There's very little comedy in L'Ennui, a relentless and uncompromising look at sexual obsession, but its one funny moment pretty well defines the film's central relationship. At around the halfway point, Charles Berling, a middle-aged college professor, waits anxiously by the phone for his impassive lover, 17-year-old Sophie Guillemin, to call. When she does, he's so infuriated by their conversation, he hurls the phone against the wall until it shatters into pieces. Then, in a matter of seconds, he sprints to a closet, grabs another phone, and plugs in the jack, and the cycle begins again. Their ill-fated affair fits into a tradition of French films, including Robert Bresson's A Gentle Woman and Claude Goretta's The Lacemaker, that deal with intellectual men who confront their helpless attraction to simple—or, in this case, blank—women by objectifying them. L'Ennui is far more explicit than the others, but Berling and Guillemin's torrid sexual encounters are crucial to the film's dynamic, especially once his interest in possessing her goes beyond carnal.

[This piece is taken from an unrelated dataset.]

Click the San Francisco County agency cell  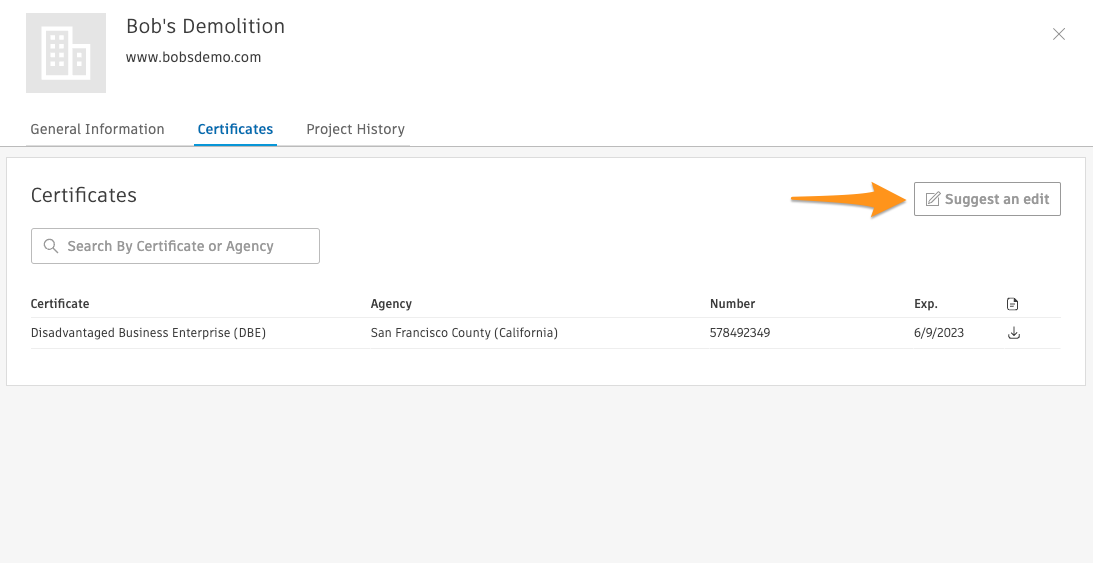click(464, 333)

Working from a novel by Alberto Moravia (Contempt, The Conformist), director Cédric Kahn tells the story in something close to first-person, never breaking from his hero's self-destructive and often loathsome behavior. At a solid two hours, some may find the action repetitive; a typical scene consists of Berling barraging Guillemin with questions and accusations while she responds with placid indifference. But for those patient enough to ride it out, L'Ennui is that rare film, like Last Tango In Paris, that's both primal and psychologically acute, making one man's sexual desperation agonizingly palpable.